The sides <NUM> of the cable cleat half <NUM> form a face <NUM> for logo or text placement. The face <NUM> may be angled to improve the visibility of the text. The cable cleat halves <NUM> also include a wider profile to allow the cable cleat assembly <NUM> to sit on open ladder rungs.

The inner surface <NUM> of the cable cleat half <NUM> includes gripping ribs <NUM> to engage the cable <NUM> secured between the cable cleat halves <NUM>. The gripping ribs <NUM> are aligned and extend along the inner surface <NUM> of the cable cleat half <NUM>. A semi-circular key <NUM> extends from the inner surface <NUM> at each mounting hole <NUM>. The remainder of the mounting hole <NUM> forms a slot <NUM> for receiving a key <NUM> from the opposing cable cleat half <NUM>, as discussed above.
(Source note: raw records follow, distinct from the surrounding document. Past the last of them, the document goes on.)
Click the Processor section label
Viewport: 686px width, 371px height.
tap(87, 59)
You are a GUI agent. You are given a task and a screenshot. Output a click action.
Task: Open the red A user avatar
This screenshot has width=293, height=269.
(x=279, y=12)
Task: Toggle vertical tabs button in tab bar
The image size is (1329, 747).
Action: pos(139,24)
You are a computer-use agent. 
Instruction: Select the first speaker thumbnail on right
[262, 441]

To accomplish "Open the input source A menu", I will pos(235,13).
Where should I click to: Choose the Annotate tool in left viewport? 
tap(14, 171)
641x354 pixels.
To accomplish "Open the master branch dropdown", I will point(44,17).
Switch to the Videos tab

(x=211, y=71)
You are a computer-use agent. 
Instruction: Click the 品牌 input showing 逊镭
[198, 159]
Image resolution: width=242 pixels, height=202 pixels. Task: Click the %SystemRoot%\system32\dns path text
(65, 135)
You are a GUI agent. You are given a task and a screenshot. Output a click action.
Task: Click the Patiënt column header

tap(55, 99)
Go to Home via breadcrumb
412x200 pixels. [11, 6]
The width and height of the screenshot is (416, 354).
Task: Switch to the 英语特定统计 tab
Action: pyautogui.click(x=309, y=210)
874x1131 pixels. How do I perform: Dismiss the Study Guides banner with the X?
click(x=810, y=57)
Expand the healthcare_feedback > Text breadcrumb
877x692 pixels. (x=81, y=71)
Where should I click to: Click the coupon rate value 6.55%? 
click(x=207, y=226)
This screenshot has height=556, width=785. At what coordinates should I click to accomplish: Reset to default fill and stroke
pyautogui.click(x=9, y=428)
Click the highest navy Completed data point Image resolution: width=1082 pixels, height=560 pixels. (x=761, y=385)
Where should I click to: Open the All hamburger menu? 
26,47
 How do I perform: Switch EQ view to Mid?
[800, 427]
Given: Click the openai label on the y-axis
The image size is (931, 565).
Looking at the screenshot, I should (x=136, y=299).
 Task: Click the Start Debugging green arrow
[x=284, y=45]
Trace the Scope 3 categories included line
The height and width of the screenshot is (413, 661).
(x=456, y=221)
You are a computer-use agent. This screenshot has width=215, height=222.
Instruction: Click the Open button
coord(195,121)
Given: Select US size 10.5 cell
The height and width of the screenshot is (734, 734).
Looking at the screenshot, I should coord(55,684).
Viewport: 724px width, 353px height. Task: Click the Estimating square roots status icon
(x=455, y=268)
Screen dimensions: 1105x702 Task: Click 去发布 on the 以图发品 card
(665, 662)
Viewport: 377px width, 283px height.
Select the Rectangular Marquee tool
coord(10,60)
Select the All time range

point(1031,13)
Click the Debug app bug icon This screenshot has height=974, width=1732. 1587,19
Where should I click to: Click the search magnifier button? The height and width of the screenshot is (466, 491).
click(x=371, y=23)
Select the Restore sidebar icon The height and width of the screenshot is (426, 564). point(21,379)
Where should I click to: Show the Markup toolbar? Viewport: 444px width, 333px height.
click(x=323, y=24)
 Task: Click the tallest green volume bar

<FIG> illustrates an alternative embodiment of a cable cleat half <NUM> with at least one drain hole <NUM> to prevent water collection when using the cable cleat assembly in outdoor arrangements. Drain holes <NUM> may be placed in all four corners of the cable cleat half.

Claim 1:
An interlocking cable cleat for securing at least one cable to a ladder rack, the interlocking cable cleat comprising:
a first cable cleat half (<NUM>) having an outer surface (<NUM>), an inner surface (<NUM>), and at least one mounting hole (<NUM>) extending from the outer surface to the inner surface;
a second cable cleat half having an outer surface, an inner surface, and at least one mounting hole extending from the outer surface to the inner surface; and
semi-circular keys (<NUM>) extending from the inner surface of the first cable cleat half and the inner surface of the second cable cleat half, each semi-circular key is positioned around the at least one mounting hole in the first cable cleat half and the at least one mounting hole in the second cable cleat half, thereby defining slots (<NUM>) in the remainder of each mounting hole,
whereby each slot is arranged to receive one of the semi-circular keys from an opposing inverted cable cleat half to interlock the first cable cleat half to the second cable cleat half,
wherein the outer surface of the first cable cleat half and the outer surface of the second cable cleat half have ribs (<NUM>) for strengthening the cable cleat halves.